Sì. I genitori di Katherine si erano accorti subito della sua intelligenza fuori dal comune. Era affascinata dai numeri e bruciò molte tappe scolastiche dimostrando enormi potenzialità. Nel posto dove vivevano, però, il percorso scolastico degli studenti afroamericano terminava verso i 13 anni. Joshua, il padre di Katherine, decise di spostarsi di 120 miglia, per permettere alla sua bambina di frequentare un’altra scuola. Affittò una casa per rimanere lì con la famiglia durante l’anno scolastico per poi tornare in primavera e non perdere il suo lavoro. Ha fatto questo per ben 8 anni, per permettere a Katherine e ai suoi fratelli di ultimare gli studi.

Katherine è stata sul serio scambiata per la donna delle pulizie la prima volta che ha incontrato i suoi colleghi?

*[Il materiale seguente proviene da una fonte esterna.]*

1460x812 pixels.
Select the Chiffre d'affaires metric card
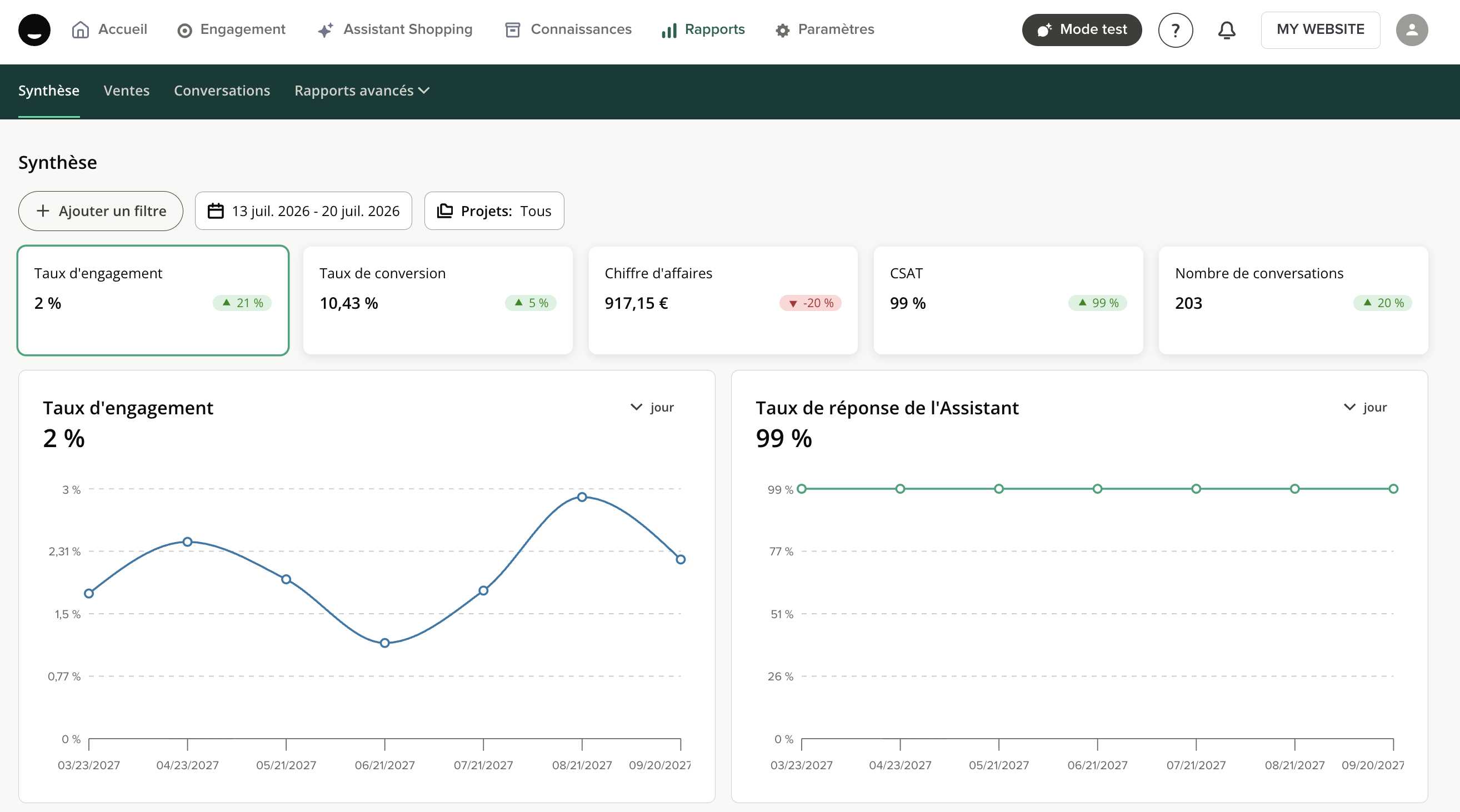(x=723, y=300)
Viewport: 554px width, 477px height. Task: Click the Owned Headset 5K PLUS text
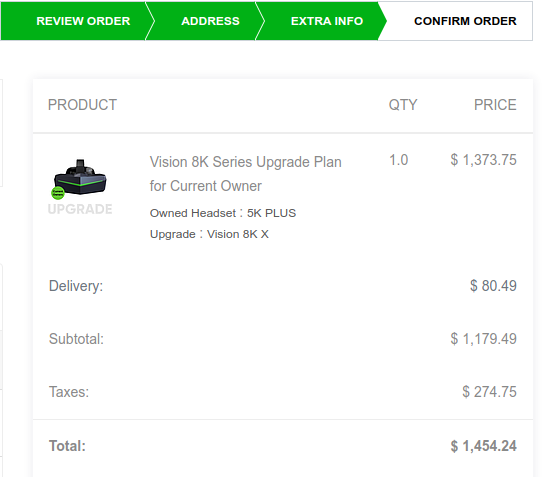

No, è un elemento di finzione inserito per rendere ancora più concrete le barriere che hanno dovuto superare Katherine e le altre protagoniste della storia.

Katherine doveva sul serio correre da una parte all’altra della NASA per usare il bagno?

Non esattamente. In realtà un’esperienza simile è successa a Mary Jackson, interpretata nel film da Janelle Monáe. Mary stava lavorando ad un progetto con altri colleghi bianchi e non conosceva bene l’edificio in cui si trovava. Mary ha impiegato un bel po’ di tempo per trovare un bagno per donne di colore e nessuno sembrava disposto ad aiutarla. Va sottolineato che il film ha esasperato la situazione, nel lato est della NASA si trovavano anche bagni per persone di colore ma erano in ogni caso pochi.

Katherine Johnson ha addirittura detto di non aver notato che ci fossero bagni separati inizialmente. Questo perché i bagni per bianchi non erano segnati. Ci sono voluti anni prima che si rendesse conto che il bagno che stava usando non era “il suo”, a quel punto lei ha semplicemente deciso di ignorare i commenti e nessuno ha protestato ufficialmente.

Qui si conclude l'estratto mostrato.